> Description of the task
Would you write out the entries below word for word, omitting the pictures?

Saved data entries
○ ○ ○ ○ ○ ○ ○
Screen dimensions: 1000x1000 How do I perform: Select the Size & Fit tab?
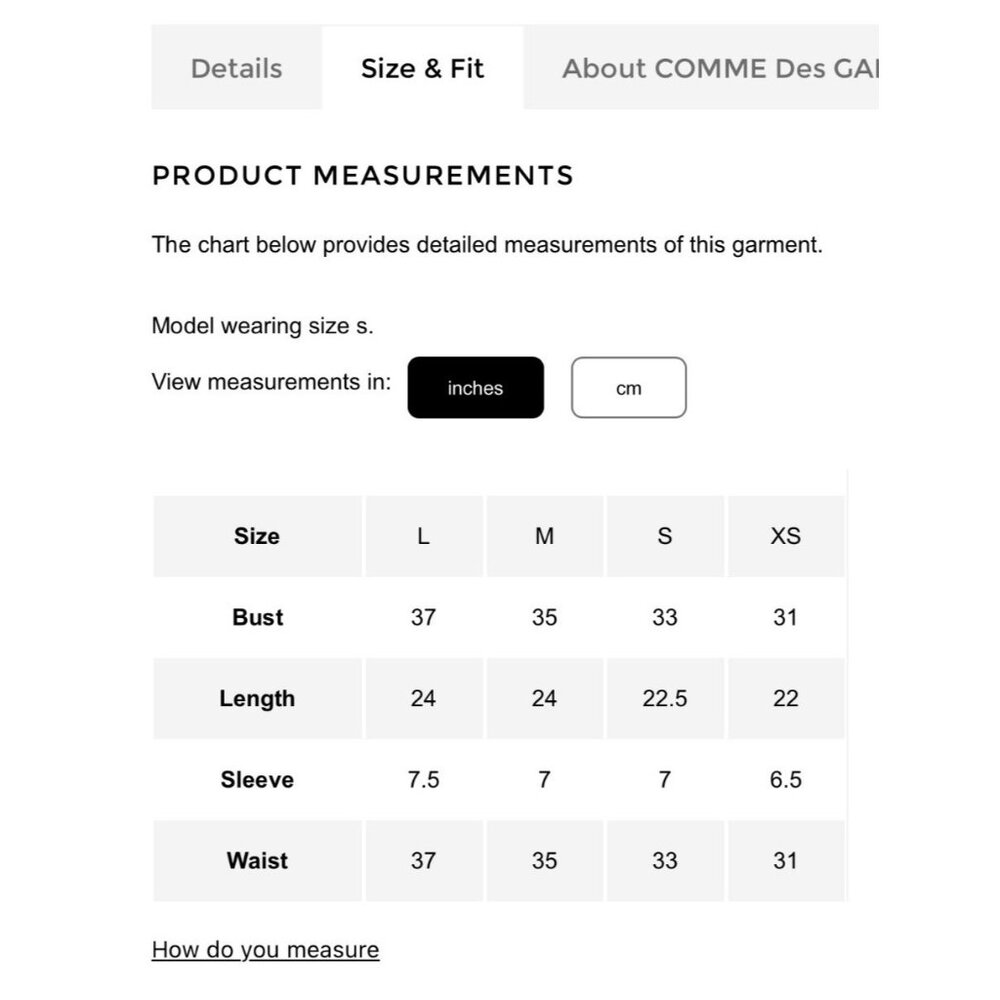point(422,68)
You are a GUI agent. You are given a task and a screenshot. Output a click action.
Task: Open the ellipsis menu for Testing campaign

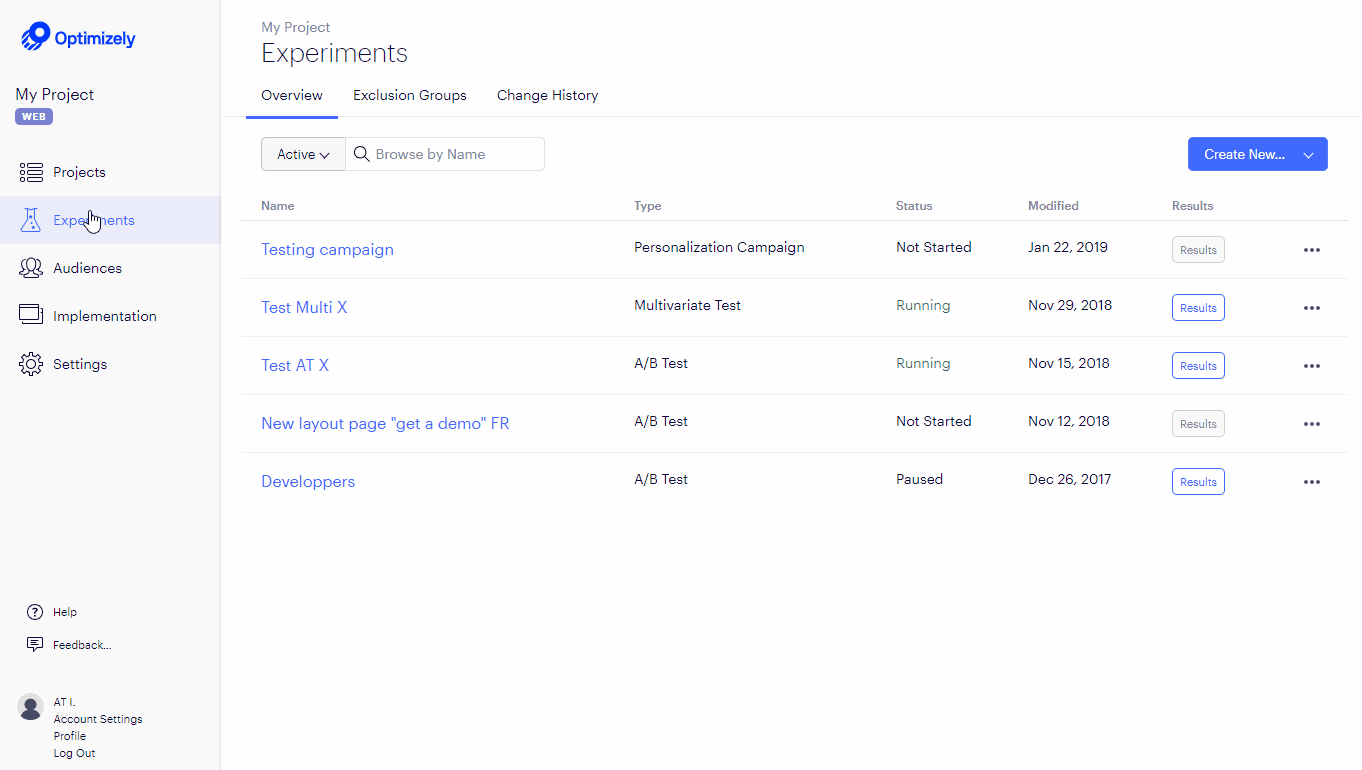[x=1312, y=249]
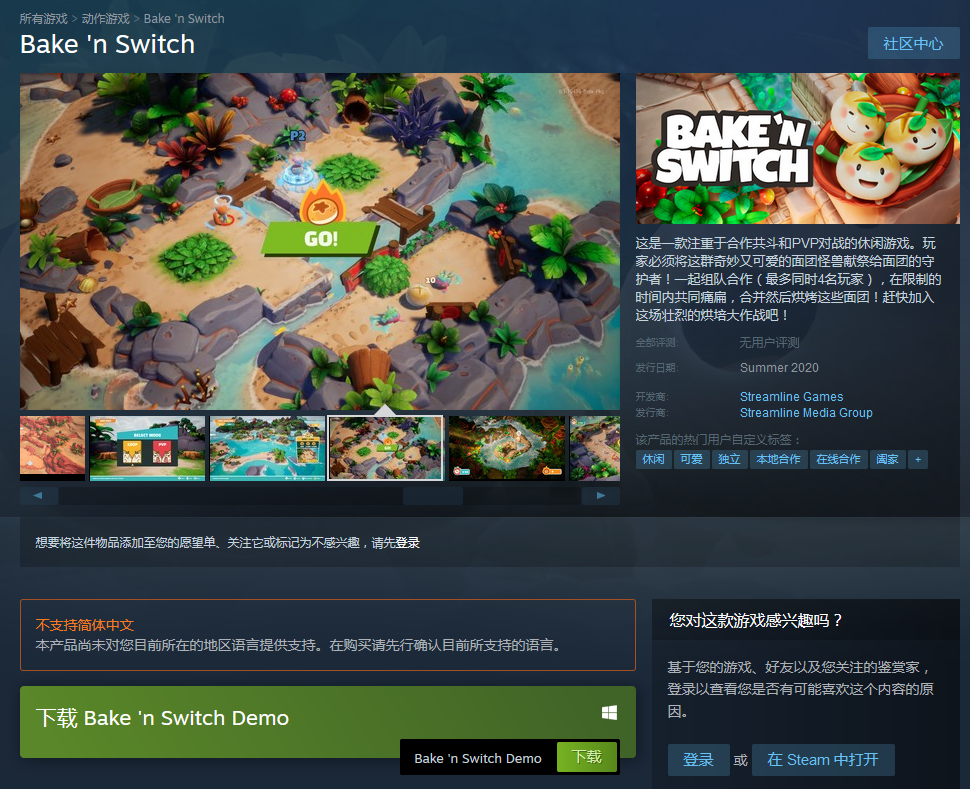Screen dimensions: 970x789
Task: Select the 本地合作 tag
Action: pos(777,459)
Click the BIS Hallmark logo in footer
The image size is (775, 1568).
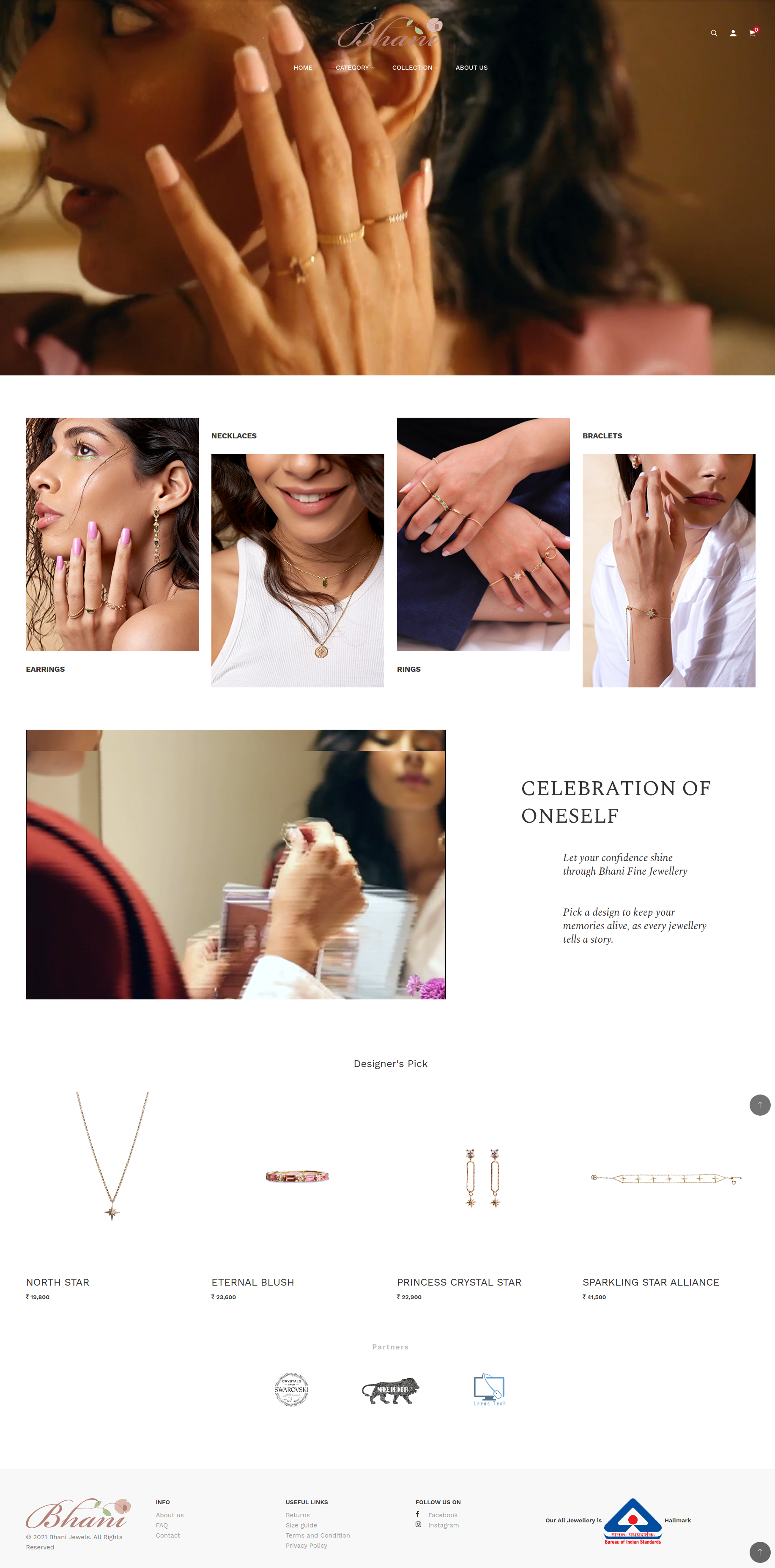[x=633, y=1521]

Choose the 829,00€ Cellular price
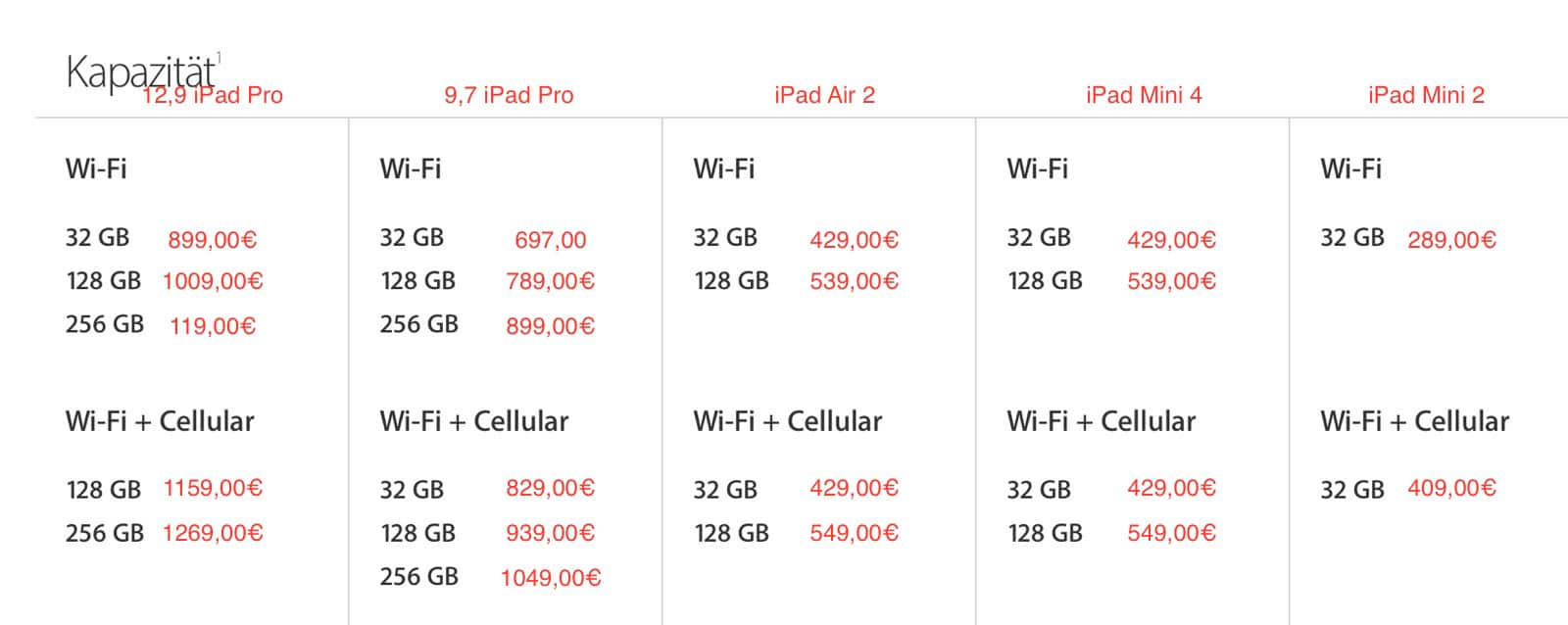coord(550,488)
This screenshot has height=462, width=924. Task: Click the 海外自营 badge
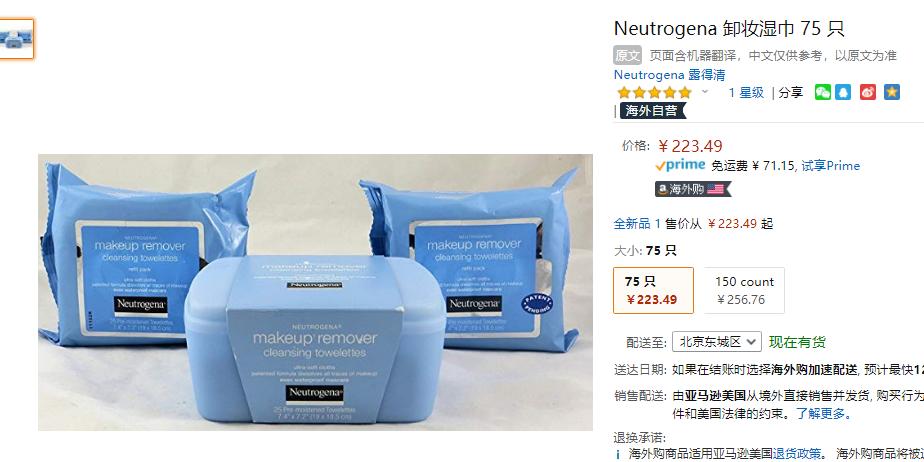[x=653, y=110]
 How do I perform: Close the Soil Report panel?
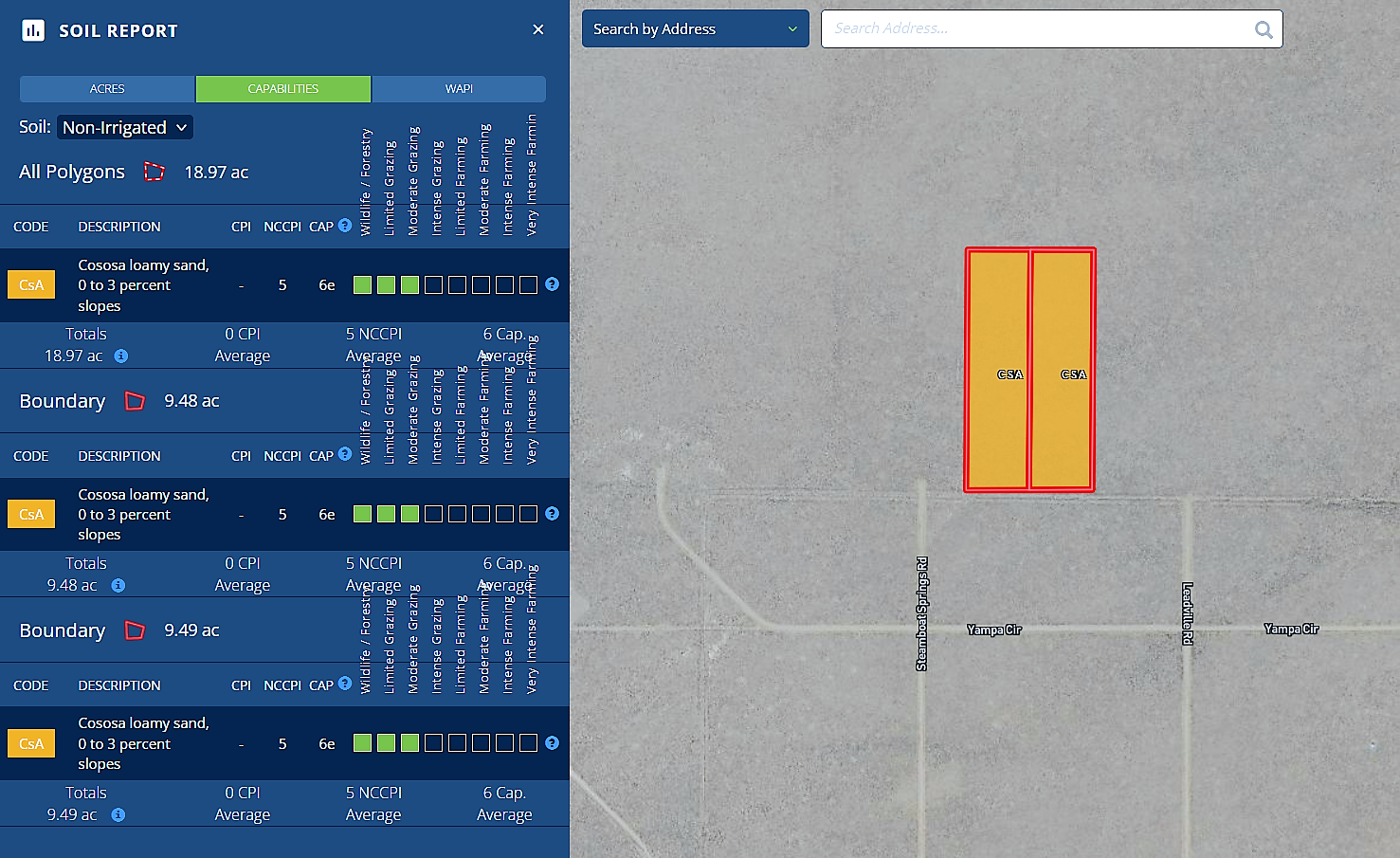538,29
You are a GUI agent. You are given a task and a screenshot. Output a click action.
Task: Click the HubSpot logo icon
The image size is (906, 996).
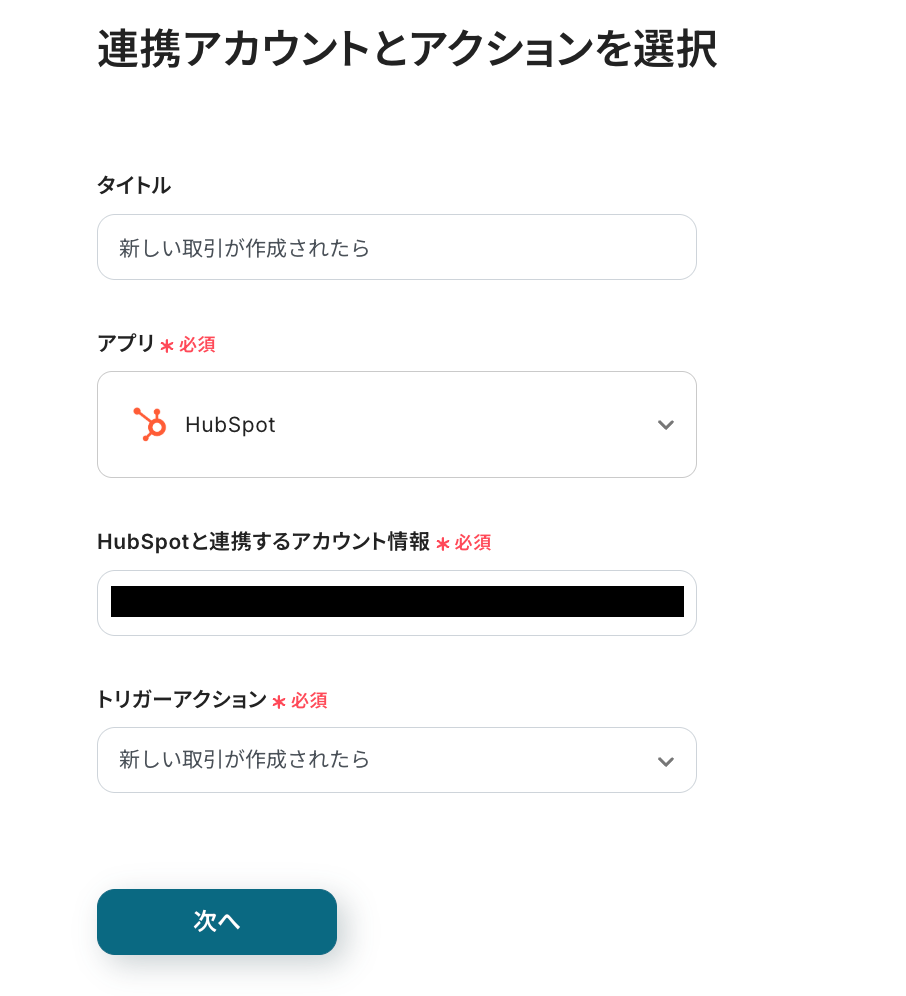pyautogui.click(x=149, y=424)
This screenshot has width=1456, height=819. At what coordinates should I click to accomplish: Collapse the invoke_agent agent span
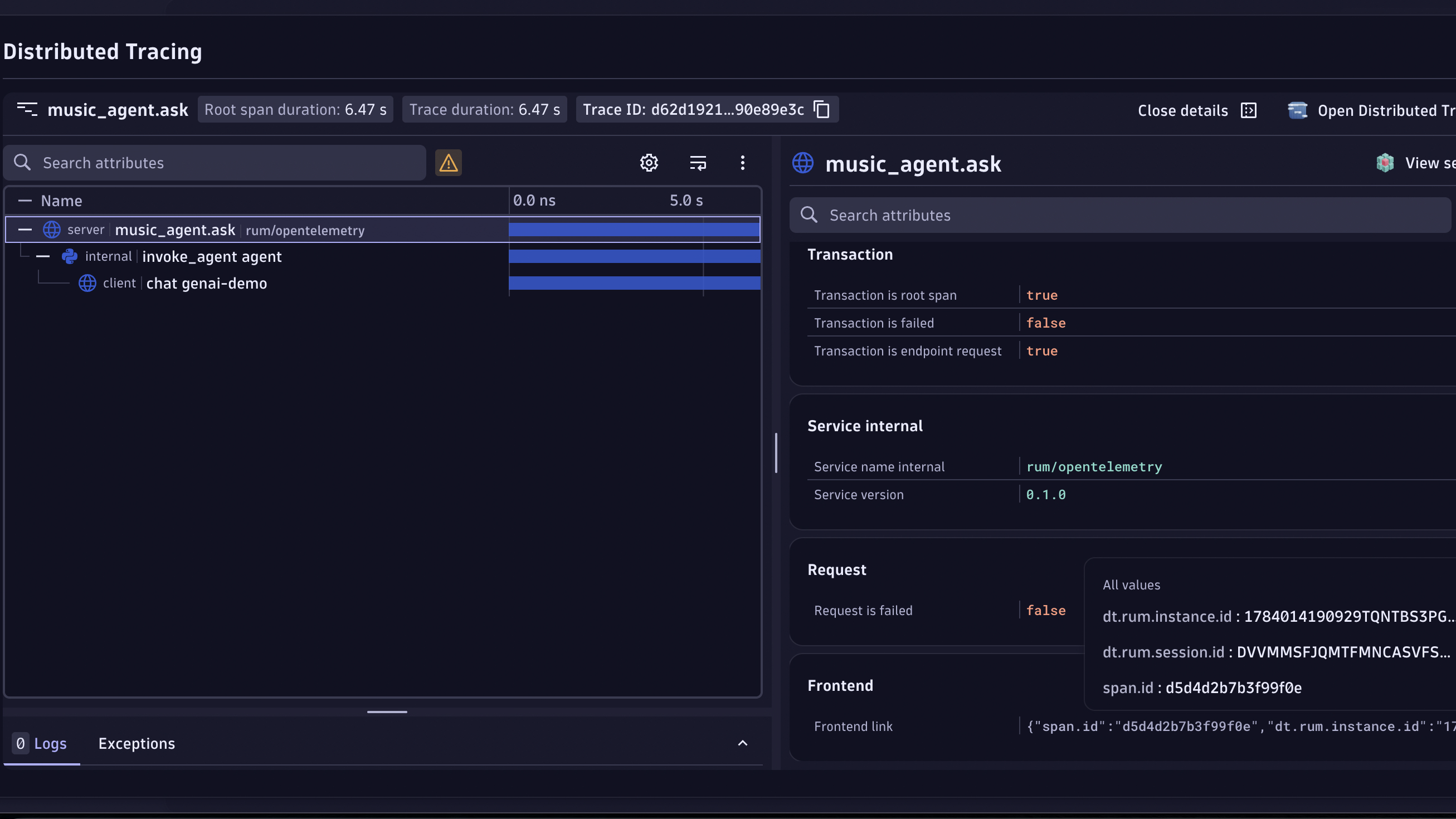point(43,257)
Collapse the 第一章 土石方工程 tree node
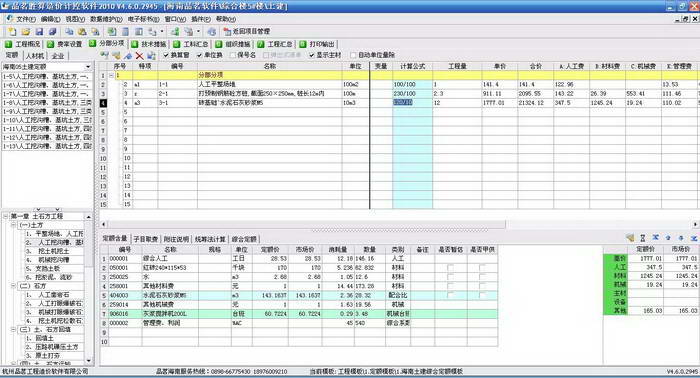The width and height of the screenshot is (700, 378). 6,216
○ ○ ○ ○ ○ ○ ○
> Answer below
Screen dimensions: 1000x1000 How do I perform: Select the Size & Fit tab?
point(422,68)
You are a GUI agent. You are given a task and a screenshot. Output a click action.
Task: Open the ellipsis menu for Testing campaign

[x=1312, y=249]
Screen dimensions: 970x789
Task: Select the 本地合作 tag
Action: pos(777,459)
Click the BIS Hallmark logo in footer
The image size is (775, 1568).
[x=633, y=1521]

Choose the 829,00€ Cellular price
coord(550,488)
This screenshot has height=462, width=924. Task: Click the 海外自营 badge
[x=653, y=110]
 How do I perform: Close the Soil Report panel?
538,29
You are a GUI agent. You are given a task and a screenshot. Output a click action.
Task: Click the HubSpot logo icon
The image size is (906, 996).
pyautogui.click(x=149, y=424)
This screenshot has width=1456, height=819. At what coordinates should I click to accomplish: Collapse the invoke_agent agent span
point(43,257)
Collapse the 第一章 土石方工程 tree node
The width and height of the screenshot is (700, 378). 6,216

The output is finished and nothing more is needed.